Duplicate these lines exactly as they appear, every one of them.

— start Material supplied —

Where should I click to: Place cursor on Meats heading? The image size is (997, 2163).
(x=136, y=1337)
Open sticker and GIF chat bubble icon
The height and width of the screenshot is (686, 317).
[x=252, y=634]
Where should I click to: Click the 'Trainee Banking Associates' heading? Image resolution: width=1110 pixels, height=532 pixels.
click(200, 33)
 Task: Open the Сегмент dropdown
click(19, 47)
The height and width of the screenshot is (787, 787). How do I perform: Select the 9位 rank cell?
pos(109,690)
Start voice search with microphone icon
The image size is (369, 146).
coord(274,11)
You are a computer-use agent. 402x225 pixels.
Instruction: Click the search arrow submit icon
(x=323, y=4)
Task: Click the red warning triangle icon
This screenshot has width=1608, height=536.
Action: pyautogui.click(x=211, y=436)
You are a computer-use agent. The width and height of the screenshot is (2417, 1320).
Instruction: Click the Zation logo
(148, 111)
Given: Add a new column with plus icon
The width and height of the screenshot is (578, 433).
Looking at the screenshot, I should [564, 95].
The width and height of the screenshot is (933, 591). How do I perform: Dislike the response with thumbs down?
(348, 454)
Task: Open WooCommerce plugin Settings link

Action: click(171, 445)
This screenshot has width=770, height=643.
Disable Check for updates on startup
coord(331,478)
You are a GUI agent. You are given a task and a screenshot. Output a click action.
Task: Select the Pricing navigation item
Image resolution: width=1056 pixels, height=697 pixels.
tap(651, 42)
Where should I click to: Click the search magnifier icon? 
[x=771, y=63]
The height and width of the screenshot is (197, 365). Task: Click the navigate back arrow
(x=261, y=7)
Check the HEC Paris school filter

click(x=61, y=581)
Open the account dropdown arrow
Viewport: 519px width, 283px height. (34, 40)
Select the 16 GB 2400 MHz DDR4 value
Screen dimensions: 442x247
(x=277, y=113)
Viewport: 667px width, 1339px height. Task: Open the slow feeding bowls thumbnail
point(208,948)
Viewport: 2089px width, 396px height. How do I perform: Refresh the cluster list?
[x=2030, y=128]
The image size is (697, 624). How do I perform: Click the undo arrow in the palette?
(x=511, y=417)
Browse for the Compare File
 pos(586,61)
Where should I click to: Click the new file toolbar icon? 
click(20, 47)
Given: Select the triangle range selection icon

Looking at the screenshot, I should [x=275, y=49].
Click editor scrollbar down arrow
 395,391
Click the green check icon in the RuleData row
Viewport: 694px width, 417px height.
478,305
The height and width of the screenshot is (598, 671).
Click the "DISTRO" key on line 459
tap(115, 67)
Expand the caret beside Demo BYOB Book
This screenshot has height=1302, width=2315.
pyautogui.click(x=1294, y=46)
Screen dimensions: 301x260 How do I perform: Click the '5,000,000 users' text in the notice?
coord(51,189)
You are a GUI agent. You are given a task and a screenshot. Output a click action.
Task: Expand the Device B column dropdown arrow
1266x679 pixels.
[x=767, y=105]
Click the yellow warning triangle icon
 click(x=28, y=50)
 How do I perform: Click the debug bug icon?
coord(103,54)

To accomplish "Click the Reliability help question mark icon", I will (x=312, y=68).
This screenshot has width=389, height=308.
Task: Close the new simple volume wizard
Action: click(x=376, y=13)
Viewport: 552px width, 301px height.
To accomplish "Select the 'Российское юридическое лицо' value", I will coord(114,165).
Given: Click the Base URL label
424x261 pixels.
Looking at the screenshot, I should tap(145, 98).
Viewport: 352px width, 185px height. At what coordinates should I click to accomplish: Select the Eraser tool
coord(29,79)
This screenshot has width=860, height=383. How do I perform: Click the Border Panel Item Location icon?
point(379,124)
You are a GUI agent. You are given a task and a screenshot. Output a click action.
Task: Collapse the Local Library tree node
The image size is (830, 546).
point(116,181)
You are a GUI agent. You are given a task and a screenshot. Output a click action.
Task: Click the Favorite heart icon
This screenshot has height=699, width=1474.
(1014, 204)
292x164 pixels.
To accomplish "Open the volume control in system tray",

— end Material supplied —

▸ **Solution for this problem**
Where should I click to: Place cursor on Meats heading? The image size is (997, 2163).
(x=136, y=1337)
Open sticker and GIF chat bubble icon
The height and width of the screenshot is (686, 317).
[x=252, y=634]
Where should I click to: Click the 'Trainee Banking Associates' heading? Image resolution: width=1110 pixels, height=532 pixels.
click(200, 33)
 Task: Open the Сегмент dropdown
click(19, 47)
The height and width of the screenshot is (787, 787). How do I perform: Select the 9位 rank cell?
pos(109,690)
Start voice search with microphone icon
The image size is (369, 146).
coord(274,11)
You are a computer-use agent. 402x225 pixels.
Instruction: Click the search arrow submit icon
(x=323, y=4)
Task: Click the red warning triangle icon
This screenshot has width=1608, height=536.
Action: pyautogui.click(x=211, y=436)
You are a computer-use agent. The width and height of the screenshot is (2417, 1320).
Instruction: Click the Zation logo
(148, 111)
Given: Add a new column with plus icon
The width and height of the screenshot is (578, 433).
Looking at the screenshot, I should [564, 95].
The width and height of the screenshot is (933, 591). How do I perform: Dislike the response with thumbs down?
(348, 454)
Task: Open WooCommerce plugin Settings link

Action: click(171, 445)
This screenshot has width=770, height=643.
Disable Check for updates on startup
coord(331,478)
You are a GUI agent. You are given a task and a screenshot. Output a click action.
Task: Select the Pricing navigation item
Image resolution: width=1056 pixels, height=697 pixels.
tap(651, 42)
Where should I click to: Click the search magnifier icon? 
[x=771, y=63]
The height and width of the screenshot is (197, 365). Task: Click the navigate back arrow
(x=261, y=7)
Check the HEC Paris school filter

click(x=61, y=581)
Open the account dropdown arrow
Viewport: 519px width, 283px height. (34, 40)
Select the 16 GB 2400 MHz DDR4 value
Screen dimensions: 442x247
(x=277, y=113)
Viewport: 667px width, 1339px height. Task: Open the slow feeding bowls thumbnail
point(208,948)
Viewport: 2089px width, 396px height. How do I perform: Refresh the cluster list?
[x=2030, y=128]
The image size is (697, 624). How do I perform: Click the undo arrow in the palette?
(x=511, y=417)
Browse for the Compare File
 pos(586,61)
Where should I click to: Click the new file toolbar icon? 
click(20, 47)
Given: Select the triangle range selection icon

Looking at the screenshot, I should [x=275, y=49].
Click editor scrollbar down arrow
 395,391
Click the green check icon in the RuleData row
Viewport: 694px width, 417px height.
478,305
The height and width of the screenshot is (598, 671).
Click the "DISTRO" key on line 459
tap(115, 67)
Expand the caret beside Demo BYOB Book
This screenshot has height=1302, width=2315.
pyautogui.click(x=1294, y=46)
Screen dimensions: 301x260 How do I perform: Click the '5,000,000 users' text in the notice?
coord(51,189)
You are a GUI agent. You are given a task and a screenshot. Output a click action.
Task: Expand the Device B column dropdown arrow
1266x679 pixels.
[x=767, y=105]
Click the yellow warning triangle icon
 click(x=28, y=50)
 How do I perform: Click the debug bug icon?
coord(103,54)

To accomplish "Click the Reliability help question mark icon", I will (x=312, y=68).
This screenshot has width=389, height=308.
Task: Close the new simple volume wizard
Action: click(x=376, y=13)
Viewport: 552px width, 301px height.
To accomplish "Select the 'Российское юридическое лицо' value", I will coord(114,165).
Given: Click the Base URL label
424x261 pixels.
Looking at the screenshot, I should tap(145, 98).
Viewport: 352px width, 185px height. At what coordinates should I click to accomplish: Select the Eraser tool
coord(29,79)
This screenshot has width=860, height=383. How do I perform: Click the Border Panel Item Location icon?
point(379,124)
You are a GUI agent. You are given a task and a screenshot. Output a click action.
Task: Collapse the Local Library tree node
The image size is (830, 546).
point(116,181)
You are a GUI agent. You are given a task and a screenshot. Output a click action.
Task: Click the Favorite heart icon
This screenshot has height=699, width=1474.
(1014, 204)
292x164 pixels.
To accomplish "Open the volume control in system tray",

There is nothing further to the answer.